§ **Task goal**
Beginning with the line below that contains "The height and width of the screenshot is (738, 1239)." and ending with the line that contains "Given: Edit target with the pencil icon", copy every line exactly. Copy nothing else.

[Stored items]
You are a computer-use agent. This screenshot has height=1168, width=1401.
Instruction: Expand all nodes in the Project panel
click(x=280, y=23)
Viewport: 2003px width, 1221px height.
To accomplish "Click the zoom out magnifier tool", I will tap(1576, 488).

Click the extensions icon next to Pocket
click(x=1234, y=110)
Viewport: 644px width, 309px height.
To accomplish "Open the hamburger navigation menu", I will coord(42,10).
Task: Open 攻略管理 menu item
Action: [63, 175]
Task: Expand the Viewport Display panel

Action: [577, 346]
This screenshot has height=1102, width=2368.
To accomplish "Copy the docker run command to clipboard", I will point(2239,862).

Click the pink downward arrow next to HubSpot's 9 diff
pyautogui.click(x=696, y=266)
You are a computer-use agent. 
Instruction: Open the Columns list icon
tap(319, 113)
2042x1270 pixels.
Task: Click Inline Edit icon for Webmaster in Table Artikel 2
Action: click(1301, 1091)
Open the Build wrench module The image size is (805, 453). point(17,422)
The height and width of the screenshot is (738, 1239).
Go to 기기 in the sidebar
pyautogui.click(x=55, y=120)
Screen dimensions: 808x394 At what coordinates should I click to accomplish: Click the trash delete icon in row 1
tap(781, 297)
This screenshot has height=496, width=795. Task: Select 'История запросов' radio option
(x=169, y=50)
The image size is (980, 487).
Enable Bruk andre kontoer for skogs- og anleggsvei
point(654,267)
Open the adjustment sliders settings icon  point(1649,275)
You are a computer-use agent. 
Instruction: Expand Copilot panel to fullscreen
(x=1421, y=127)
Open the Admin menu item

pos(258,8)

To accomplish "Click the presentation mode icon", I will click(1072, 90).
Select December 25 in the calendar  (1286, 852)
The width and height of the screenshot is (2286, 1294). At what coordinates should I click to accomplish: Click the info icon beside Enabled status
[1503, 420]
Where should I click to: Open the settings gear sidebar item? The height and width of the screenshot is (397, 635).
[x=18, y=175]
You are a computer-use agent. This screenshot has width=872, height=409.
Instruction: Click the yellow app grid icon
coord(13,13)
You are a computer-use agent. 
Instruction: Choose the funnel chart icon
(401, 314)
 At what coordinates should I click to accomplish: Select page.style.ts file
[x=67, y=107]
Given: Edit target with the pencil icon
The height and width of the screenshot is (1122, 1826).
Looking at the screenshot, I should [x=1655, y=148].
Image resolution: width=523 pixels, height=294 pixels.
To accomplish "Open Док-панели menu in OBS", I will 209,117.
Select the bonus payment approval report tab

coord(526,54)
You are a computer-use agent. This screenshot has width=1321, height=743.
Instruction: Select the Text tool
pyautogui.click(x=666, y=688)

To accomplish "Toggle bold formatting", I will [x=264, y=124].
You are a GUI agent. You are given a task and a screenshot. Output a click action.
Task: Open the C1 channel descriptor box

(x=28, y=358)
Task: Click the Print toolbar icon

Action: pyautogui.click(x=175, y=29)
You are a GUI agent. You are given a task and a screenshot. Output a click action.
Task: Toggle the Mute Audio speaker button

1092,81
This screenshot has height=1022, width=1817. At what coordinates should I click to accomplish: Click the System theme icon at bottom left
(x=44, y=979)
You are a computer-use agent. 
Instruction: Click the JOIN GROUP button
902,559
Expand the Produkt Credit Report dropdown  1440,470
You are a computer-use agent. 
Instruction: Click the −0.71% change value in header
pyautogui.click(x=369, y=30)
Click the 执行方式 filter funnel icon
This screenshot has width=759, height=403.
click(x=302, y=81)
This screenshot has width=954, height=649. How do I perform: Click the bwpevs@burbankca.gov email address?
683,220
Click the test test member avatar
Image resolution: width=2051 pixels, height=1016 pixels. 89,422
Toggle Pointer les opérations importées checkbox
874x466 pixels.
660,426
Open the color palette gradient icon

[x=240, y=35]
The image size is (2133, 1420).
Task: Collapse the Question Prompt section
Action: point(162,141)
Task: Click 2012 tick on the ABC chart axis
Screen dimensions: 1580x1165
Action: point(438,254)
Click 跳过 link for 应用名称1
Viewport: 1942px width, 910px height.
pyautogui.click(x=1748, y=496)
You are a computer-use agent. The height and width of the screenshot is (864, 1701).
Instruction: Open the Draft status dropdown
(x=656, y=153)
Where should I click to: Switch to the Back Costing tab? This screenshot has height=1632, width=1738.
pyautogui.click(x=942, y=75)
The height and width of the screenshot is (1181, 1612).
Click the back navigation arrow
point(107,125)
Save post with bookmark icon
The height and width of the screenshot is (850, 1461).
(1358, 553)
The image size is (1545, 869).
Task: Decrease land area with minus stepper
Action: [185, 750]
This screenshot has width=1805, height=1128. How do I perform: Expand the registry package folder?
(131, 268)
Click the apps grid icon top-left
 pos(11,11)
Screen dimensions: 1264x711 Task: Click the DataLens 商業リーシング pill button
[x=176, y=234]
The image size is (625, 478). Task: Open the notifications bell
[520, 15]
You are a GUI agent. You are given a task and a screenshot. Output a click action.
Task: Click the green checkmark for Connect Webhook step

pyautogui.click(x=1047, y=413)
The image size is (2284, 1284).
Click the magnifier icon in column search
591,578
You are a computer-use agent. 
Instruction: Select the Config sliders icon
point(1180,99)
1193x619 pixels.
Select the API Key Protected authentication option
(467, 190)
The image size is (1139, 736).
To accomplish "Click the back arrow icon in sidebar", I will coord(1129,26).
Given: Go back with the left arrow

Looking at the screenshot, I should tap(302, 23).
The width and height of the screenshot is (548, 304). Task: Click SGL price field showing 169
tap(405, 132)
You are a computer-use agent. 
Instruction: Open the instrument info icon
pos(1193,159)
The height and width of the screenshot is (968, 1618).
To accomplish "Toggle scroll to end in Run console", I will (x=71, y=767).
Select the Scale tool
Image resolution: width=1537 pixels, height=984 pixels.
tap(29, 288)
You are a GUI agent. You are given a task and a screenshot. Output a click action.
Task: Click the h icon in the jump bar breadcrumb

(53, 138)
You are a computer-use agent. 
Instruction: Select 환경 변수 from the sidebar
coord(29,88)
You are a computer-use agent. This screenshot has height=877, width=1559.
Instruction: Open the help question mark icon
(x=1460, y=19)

§ **Solution**
The height and width of the screenshot is (738, 1239).
Go to 기기 in the sidebar
pyautogui.click(x=55, y=120)
Screen dimensions: 808x394 At what coordinates should I click to accomplish: Click the trash delete icon in row 1
tap(781, 297)
This screenshot has height=496, width=795. Task: Select 'История запросов' radio option
(x=169, y=50)
The image size is (980, 487).
Enable Bruk andre kontoer for skogs- og anleggsvei
point(654,267)
Open the adjustment sliders settings icon  point(1649,275)
You are a computer-use agent. 
Instruction: Expand Copilot panel to fullscreen
(x=1421, y=127)
Open the Admin menu item

pos(258,8)

To accomplish "Click the presentation mode icon", I will click(1072, 90).
Select December 25 in the calendar  (1286, 852)
The width and height of the screenshot is (2286, 1294). At what coordinates should I click to accomplish: Click the info icon beside Enabled status
[1503, 420]
Where should I click to: Open the settings gear sidebar item? The height and width of the screenshot is (397, 635).
[x=18, y=175]
You are a computer-use agent. This screenshot has width=872, height=409.
Instruction: Click the yellow app grid icon
coord(13,13)
You are a computer-use agent. 
Instruction: Choose the funnel chart icon
(401, 314)
 At what coordinates should I click to accomplish: Select page.style.ts file
[x=67, y=107]
Given: Edit target with the pencil icon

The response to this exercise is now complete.